Task goal:
Please output exactly the lines below, starting at the line that has "This screenshot has height=216, width=389." and ending at the line that has "Task: Go to IAM breadcrumb link", both included; leave out all pictures and include nothing else.

Record extracts:

<<<<

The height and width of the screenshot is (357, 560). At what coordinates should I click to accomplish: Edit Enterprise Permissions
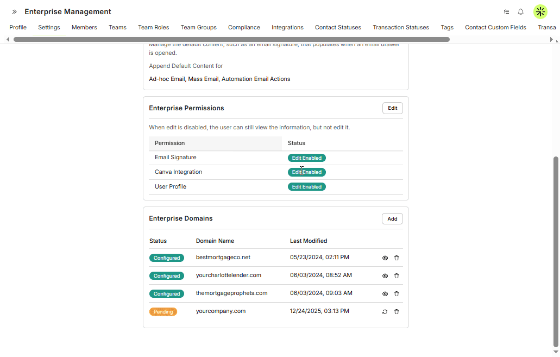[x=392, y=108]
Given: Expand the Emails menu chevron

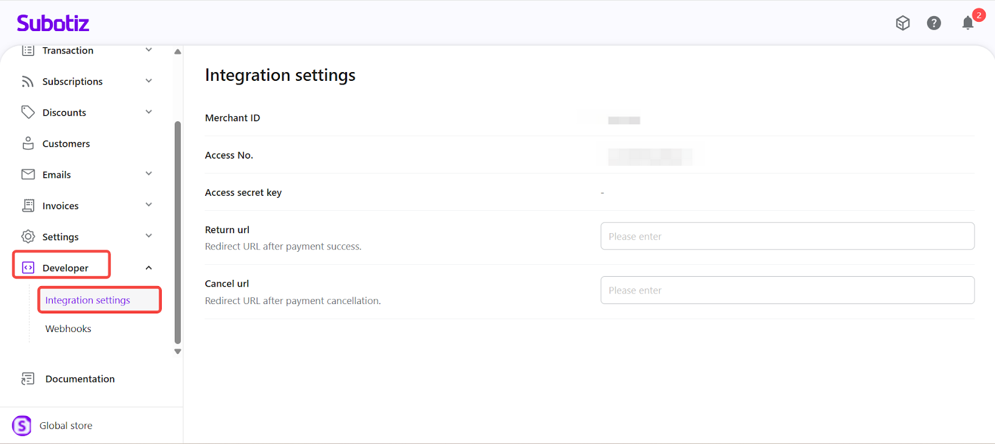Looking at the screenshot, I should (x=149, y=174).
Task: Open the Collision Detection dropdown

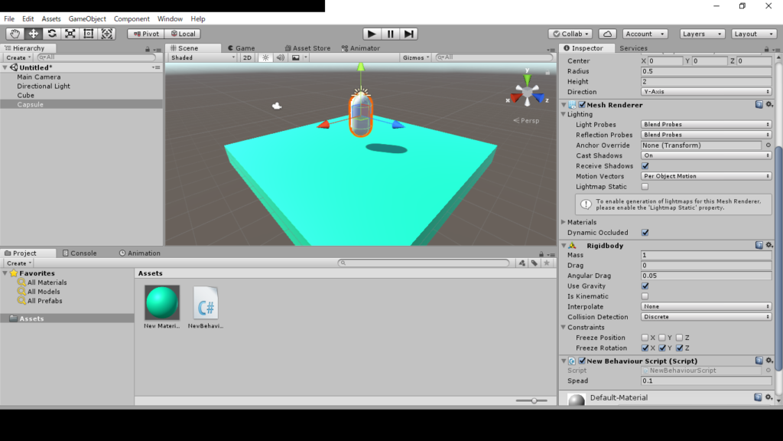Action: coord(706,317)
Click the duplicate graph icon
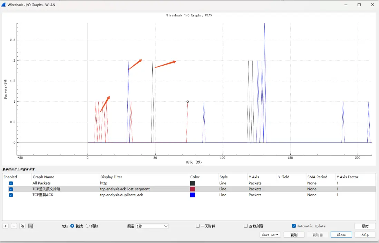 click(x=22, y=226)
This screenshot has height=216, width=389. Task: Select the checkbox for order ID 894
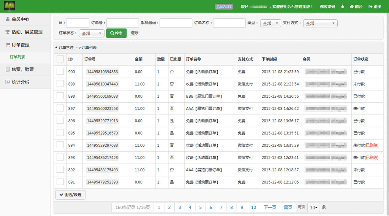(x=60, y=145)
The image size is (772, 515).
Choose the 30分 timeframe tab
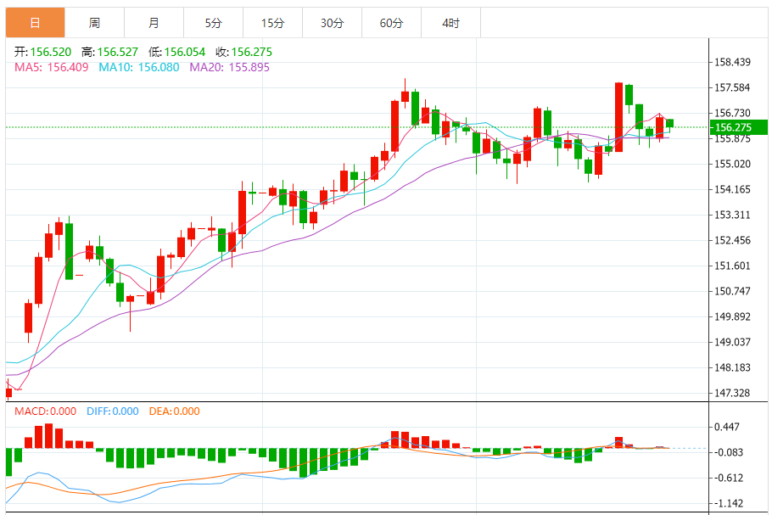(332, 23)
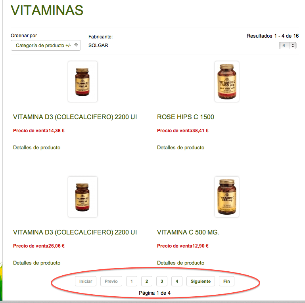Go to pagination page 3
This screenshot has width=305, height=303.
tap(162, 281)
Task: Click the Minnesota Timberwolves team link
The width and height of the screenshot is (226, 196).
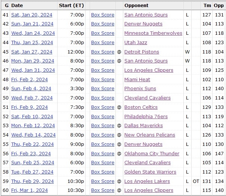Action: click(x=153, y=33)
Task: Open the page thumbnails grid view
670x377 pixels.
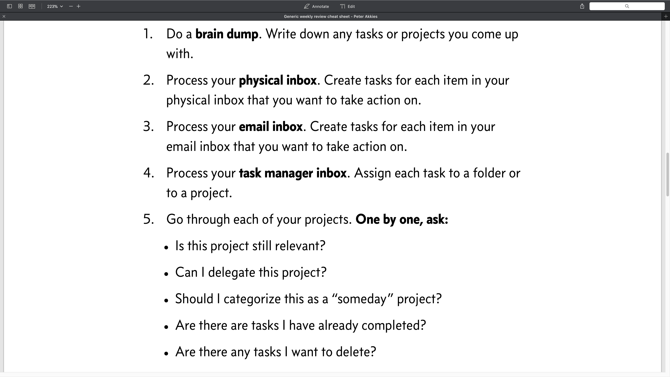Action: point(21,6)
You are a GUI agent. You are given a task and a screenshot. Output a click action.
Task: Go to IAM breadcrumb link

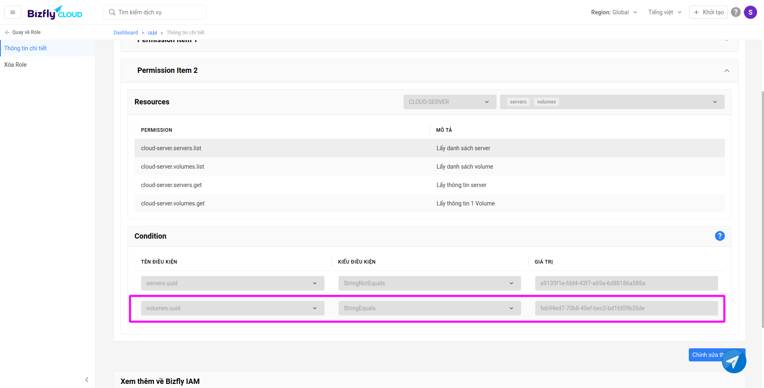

>>>>
<<<<

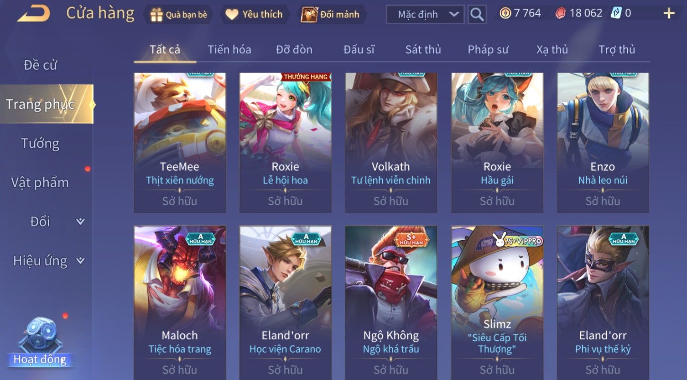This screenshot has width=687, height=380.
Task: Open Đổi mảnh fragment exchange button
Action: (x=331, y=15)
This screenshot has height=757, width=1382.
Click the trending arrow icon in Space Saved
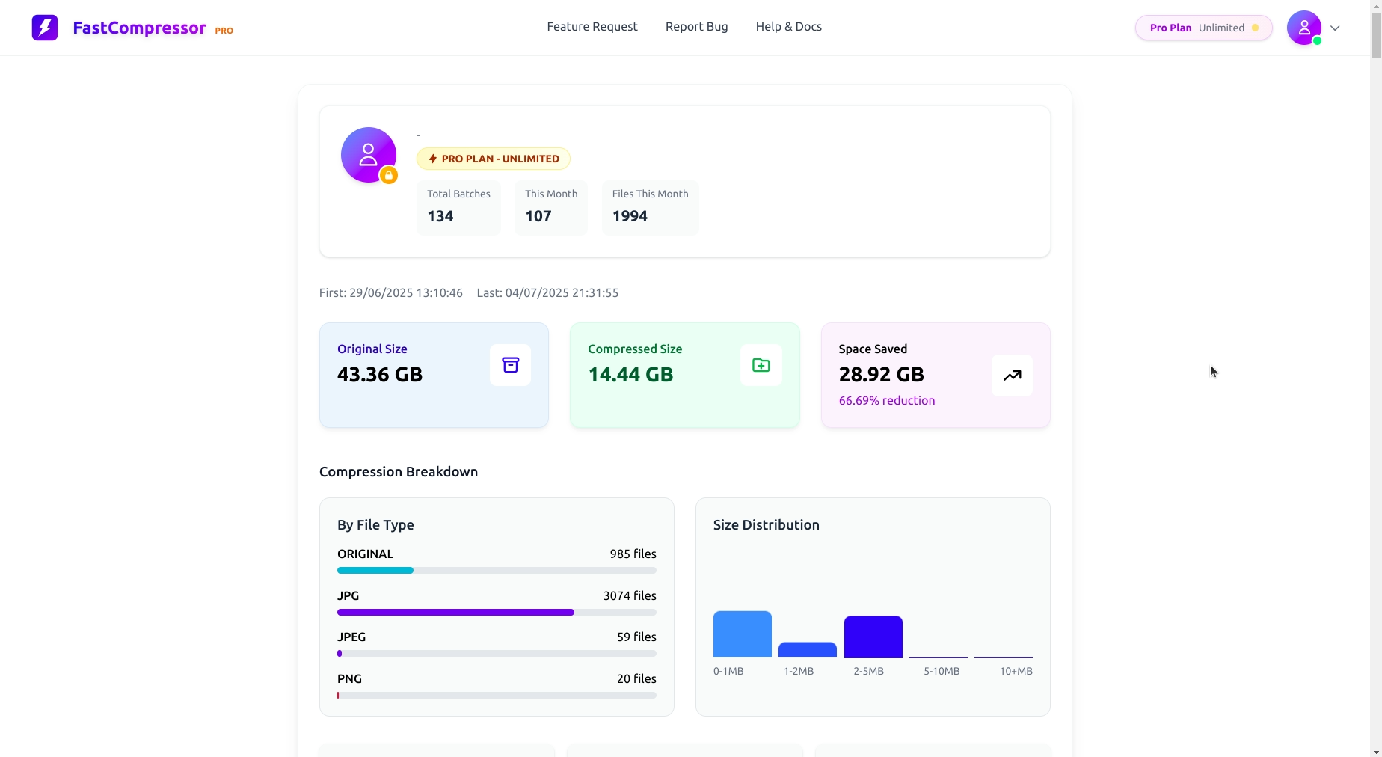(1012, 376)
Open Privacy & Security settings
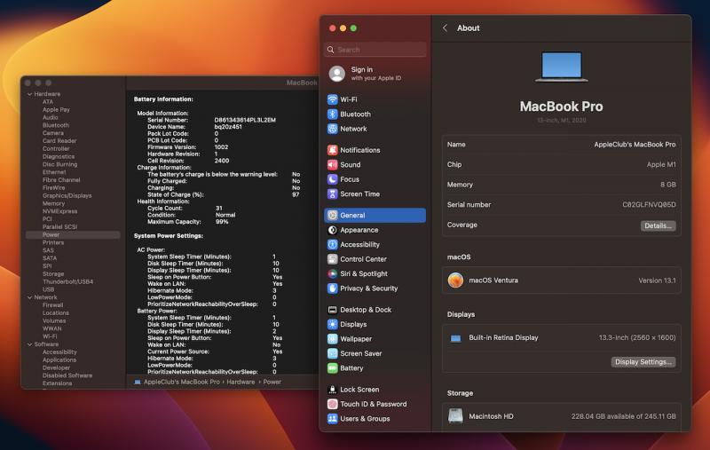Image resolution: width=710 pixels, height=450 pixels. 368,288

>>>>
<<<<

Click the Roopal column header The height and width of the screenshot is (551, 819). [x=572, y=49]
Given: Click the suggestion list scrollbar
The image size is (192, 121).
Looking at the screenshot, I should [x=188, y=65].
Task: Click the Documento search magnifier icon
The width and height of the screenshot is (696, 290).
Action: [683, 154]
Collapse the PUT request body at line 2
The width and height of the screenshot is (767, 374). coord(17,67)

>>>>

Response area:
This screenshot has height=216, width=389. Task: Select the checkbox for order ID 894
(x=60, y=145)
The image size is (772, 515).
Choose the 30分 timeframe tab
(332, 23)
Go to pagination page 3
This screenshot has width=305, height=303.
tap(162, 281)
Task: Click the Minnesota Timberwolves team link
The width and height of the screenshot is (226, 196).
Action: click(x=153, y=33)
Task: Open the page thumbnails grid view
670x377 pixels.
Action: point(21,6)
You are a GUI agent. You are given a task and a screenshot. Output a click action.
Task: Go to IAM breadcrumb link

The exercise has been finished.